2010-04-14 Thread Jason Rutherglen
Tom,

Yes, we've (Biz360) indexed 3 billion and upwards... If indexing
is the issue (or rather re-indexing) we used SOLR-1301 with
Hadoop to re-index efficiently (ie, in a timely manner). For
querying we're currently using the out of the box Solr
distributed shards query mechanism, which is hard (read, near
impossible) to customize. I've been writing SOLR-1724 which
deploy cores out of HDFS. SOLR-1724 works in conjunction with
Solr Cloud which should allow for more efficient failover.  Katta
has a nice model for replicating cores across multiple servers
for redundancy. The issue with this is, it could feasibly
require 2 times as many servers for 2 times replication.

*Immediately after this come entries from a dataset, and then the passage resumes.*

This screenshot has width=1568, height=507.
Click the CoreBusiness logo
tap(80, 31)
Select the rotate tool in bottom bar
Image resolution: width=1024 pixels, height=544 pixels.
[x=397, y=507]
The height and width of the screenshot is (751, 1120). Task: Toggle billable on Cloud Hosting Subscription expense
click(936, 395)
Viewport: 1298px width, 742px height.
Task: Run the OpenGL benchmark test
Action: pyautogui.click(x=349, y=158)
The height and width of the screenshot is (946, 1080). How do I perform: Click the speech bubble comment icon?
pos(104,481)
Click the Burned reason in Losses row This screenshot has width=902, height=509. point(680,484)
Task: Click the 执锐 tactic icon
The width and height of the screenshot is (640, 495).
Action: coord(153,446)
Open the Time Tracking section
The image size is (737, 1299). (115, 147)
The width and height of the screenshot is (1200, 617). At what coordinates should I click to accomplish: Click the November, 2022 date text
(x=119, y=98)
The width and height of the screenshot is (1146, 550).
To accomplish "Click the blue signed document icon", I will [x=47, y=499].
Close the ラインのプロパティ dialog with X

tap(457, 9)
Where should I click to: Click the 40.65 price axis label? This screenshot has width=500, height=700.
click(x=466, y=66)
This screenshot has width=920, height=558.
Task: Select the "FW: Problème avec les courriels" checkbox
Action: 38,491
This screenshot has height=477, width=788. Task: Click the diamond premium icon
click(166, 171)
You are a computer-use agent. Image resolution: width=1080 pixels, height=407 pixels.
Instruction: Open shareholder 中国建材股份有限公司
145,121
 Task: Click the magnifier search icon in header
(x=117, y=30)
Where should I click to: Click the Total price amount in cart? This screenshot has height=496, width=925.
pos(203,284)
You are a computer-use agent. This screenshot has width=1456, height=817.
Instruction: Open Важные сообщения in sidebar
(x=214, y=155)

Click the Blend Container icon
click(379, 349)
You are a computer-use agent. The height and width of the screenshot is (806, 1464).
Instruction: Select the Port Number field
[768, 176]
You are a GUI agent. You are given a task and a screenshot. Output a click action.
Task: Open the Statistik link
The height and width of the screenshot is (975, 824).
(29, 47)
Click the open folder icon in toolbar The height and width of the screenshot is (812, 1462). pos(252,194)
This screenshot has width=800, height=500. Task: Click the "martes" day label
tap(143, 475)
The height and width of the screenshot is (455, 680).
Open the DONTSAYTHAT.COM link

If you have more questions feel free to ping me or whatever.

Cheers,

Jason

On Fri, Apr 2, 2010 at 8:57 AM, Burton-West, Tom  wrote:
> We are currently indexing 5 million books in Solr, scaling up over the next 
> few years to 20 million.  However we are using the entire book as a Solr 
> document.  We are evaluating the possibility of indexing individual pages as 
> there are some use cases where users want the most relevant pages regardless 
> of what book they occur in.  However, we estimate that we are talking about 
> somewhere between 1 and 6 billion pages and have concerns over whether Solr 
> will scale to this level.
>
> Does anyone have experience using Solr with 1-6 billion Solr documents?
>
> The lucene file format document 
> (http://lucene.apache.org/java/3_0_1/fileformats.html#Limitations)  mentions 
> a limit of about 2 billion document ids.   I assume this is the lucene 
> internal document id and would therefore be a per index/per shard limit.  Is 
> this correct?
>
>
> Tom Burton-West.
>
>
>
>


Re: Experience with indexing billions of documents?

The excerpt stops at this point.